Trig, the anti-abortion straw baby

Sarah Palin's son is being used to demonize pro-choicers

Published December 4, 2009 10:20PM (EST)

Sarah Palin is the new anti-abortion icon, Ben Smith argues today in Politico: "Her decision to carry to term her Down syndrome child established a special relationship with anti-abortion activists, and now Palin has transformed herself from a politician who was anti-abortion into the leading figure of the anti-abortion movement." The truth, though, is that she has been upstaged by the movement's real star: Trig.

The 19-month-old has accompanied Palin on her book tour and is rarely out of the spotlight. He can be seen resting on her hip as she addresses a crowd or carried by an aide while Palin signs books. Adoring fans have showed up with handmade signs that trumpet things like, "We Love Trig." Jason Recher, a campaign aide who came along for the book tour, told Politico: "There’s a lot of people who come through the line to see Trig instead of to see her." It makes me think of the way believers the world over flock to see children who are deemed to be the reincarnation of a particular deity. Trig is being treated as the movement's blessed icon, a martyr because of what could have happened to him: abortion.

He's also being used as a straw man baby against pro-choice activists. "Palin's allies [suggest] that antipathy to her is based on the belief that she should have had an abortion rather than bearing her son," Smith explains. He quotes two conservatives bloggers who argue that this is part of a "broader societal bias against disability." This is just another iteration of the "pro-choicers hate babies" argument. Thankfully, Smith injects some reportorial balance: "Those people are, in fact, rather hard to find."

That doesn't stop Marjorie Dannenfelser, president of the anti-choice Susan B. Anthony List, from offering a sneering representation of the liberal point-of-view: "She had the audacity in the eyes of the abortion rights world to actually have this child and then has the audacity to bring him along with her and feature him as a centrally valued person in their family." Who, exactly, in the mainstream reproductive rights camp is offended by her choice? Dannenfelser dishonestly recasts disagreements with the way Trig is being used to further the anti-choice agenda with an objection to his actual existence and the fact that his family adores him. It isn't Palin's choice that we care about -- it's her disregard for other women's right to make their own choice, whatever that may be.
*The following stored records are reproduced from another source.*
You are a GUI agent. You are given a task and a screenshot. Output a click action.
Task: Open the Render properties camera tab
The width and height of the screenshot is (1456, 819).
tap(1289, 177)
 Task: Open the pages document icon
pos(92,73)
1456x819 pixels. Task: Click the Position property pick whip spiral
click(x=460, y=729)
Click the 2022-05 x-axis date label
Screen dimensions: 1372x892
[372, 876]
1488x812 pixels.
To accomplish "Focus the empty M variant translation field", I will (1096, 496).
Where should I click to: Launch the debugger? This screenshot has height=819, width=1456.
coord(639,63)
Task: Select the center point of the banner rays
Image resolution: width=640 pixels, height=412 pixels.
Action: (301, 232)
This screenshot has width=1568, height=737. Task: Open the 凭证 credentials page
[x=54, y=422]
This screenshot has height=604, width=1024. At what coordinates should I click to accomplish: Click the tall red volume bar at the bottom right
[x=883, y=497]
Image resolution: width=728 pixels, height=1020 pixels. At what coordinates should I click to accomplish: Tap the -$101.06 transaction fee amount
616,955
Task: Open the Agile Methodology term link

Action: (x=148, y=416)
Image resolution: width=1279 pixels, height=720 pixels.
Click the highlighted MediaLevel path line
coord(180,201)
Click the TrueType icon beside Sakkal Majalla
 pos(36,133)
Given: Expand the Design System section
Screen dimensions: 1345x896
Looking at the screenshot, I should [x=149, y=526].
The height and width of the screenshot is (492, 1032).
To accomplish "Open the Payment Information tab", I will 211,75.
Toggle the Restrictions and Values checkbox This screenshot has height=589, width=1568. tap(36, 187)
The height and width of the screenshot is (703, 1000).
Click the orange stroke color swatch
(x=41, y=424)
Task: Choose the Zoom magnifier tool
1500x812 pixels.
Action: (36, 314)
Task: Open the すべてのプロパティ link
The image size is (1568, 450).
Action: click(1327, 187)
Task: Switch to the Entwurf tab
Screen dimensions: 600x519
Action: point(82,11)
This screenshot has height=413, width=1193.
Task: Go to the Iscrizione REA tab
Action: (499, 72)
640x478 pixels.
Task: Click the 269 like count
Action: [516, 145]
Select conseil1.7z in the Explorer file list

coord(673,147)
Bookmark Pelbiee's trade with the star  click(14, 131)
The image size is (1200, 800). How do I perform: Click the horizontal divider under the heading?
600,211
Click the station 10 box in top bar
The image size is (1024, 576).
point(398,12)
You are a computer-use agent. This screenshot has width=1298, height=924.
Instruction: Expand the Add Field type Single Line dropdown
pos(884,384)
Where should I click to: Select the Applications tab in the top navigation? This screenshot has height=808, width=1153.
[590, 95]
Remarkably, the article ends with a relatively inoffensive sentiment from Dannenfelser: She celebrates Palin for providing an example that will influence some women confronted with a similar situation. I think it's wonderful for there to be a public example of a family happily raising a baby with Down syndrome; women should be exposed to a whole range of role models for the various paths that are possible in life. But, again, it comes down to the issue of, hello, choice. Even Palin writes in her book that she considered abortion "for a split second" when she found out about Trig's condition. She considered it because she had a choice.